Les entretiens sont la matière première et riche de ce documentaire. Les femmes de plusieurs générations à qui la réalisatrice a choisi de donner la parole ont le temps de développer leur propos, et le spectateur d’écouter leurs récits captivants. Les mises en contexte en rapport avec l’histoire contemporaine de l’Égypte, prodiguées par touches, ne tournent jamais à l’explication, et savent servir le propos global du film. Quant aux scènes de la vie quotidienne des protagonistes, elles permettent au public de s’imprégner de cette ville si vivante, mais où la liberté de mouvement et la place des femmes redevient de plus en plus contrainte dans l’espace public et tendanciellement confiné à l’espace domestique ces dernières décennies, et plus particulièrement ces dernières années. Le titre évoque d’ailleurs à quel point les rôles et l’espace dévolus aux femmes dans les interactions sociales les invitent à ne pas prendre trop de place, et à rester à la leur.


Toutes ces femmes, malgré leur quête de liberté, font mine de jouer au moins en partie le jeu dans les images tournées avec des proches dans leur foyer. Conquérir son indépendance, et par exemple habiter seule reste un objectif difficile à poursuivre, mais elles ne lâchent rien! À commencer par Nawal Al Saadi, écrivaine et psychiatre, qui du haut de ses 85 ans commente avec passion plusieurs décennies de luttes, qui lui ont notamment valu des années d’exil aux États-Unis entre la fin des années 1980 et 1996. Il y a aussi cette jeune protagoniste qui revendique le droit de sillonner leur quartier à bicyclettes avec ses amies.

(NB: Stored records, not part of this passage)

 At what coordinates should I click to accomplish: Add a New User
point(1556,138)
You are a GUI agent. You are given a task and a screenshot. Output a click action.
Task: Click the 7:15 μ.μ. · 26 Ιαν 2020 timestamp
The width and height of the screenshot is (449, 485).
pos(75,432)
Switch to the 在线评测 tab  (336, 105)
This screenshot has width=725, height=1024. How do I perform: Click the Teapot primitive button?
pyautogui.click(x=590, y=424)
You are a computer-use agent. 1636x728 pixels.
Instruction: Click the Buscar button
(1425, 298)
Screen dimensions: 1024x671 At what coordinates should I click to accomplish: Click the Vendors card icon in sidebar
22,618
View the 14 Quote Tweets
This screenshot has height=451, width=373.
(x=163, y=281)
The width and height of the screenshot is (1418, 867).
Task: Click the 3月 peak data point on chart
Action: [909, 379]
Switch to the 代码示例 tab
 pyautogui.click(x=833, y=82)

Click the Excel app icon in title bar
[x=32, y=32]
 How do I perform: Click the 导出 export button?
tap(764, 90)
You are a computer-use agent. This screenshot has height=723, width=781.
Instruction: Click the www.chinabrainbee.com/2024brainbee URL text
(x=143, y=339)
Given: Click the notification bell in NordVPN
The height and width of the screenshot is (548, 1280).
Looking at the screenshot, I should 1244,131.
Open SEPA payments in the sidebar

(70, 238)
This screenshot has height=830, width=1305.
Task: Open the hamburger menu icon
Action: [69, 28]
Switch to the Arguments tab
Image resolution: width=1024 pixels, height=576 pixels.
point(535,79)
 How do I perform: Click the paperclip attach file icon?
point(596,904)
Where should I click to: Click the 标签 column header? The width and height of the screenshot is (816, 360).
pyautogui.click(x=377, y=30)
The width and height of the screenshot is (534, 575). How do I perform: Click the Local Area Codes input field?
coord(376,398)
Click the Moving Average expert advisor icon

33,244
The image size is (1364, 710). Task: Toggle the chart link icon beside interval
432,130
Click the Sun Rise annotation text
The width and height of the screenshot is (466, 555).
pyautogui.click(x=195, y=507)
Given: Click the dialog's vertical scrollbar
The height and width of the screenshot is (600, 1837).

Des images dont se dégage une incroyable énergie.


Si le féminisme a vu s’ouvrir bruyamment une nouvelle page dans ce pays depuis 2011, lors des manifestations massives sur la place Tahrir à l’occasion du Printemps arabe, après la chute du régime de Mubarak, ce qui semble se dégager du film c’est que c’est désormais un féminisme de nature plus pragmatique se manifeste. Ces jeunes femmes revendiquent avant tout le droit de choisir leur chemin de vie, et de ne pas devoir automatiquement reproduire le schéma traditionnel et patriarcal de mariage, et de réalisation personnelle dans le travail de prise en charge de la famille.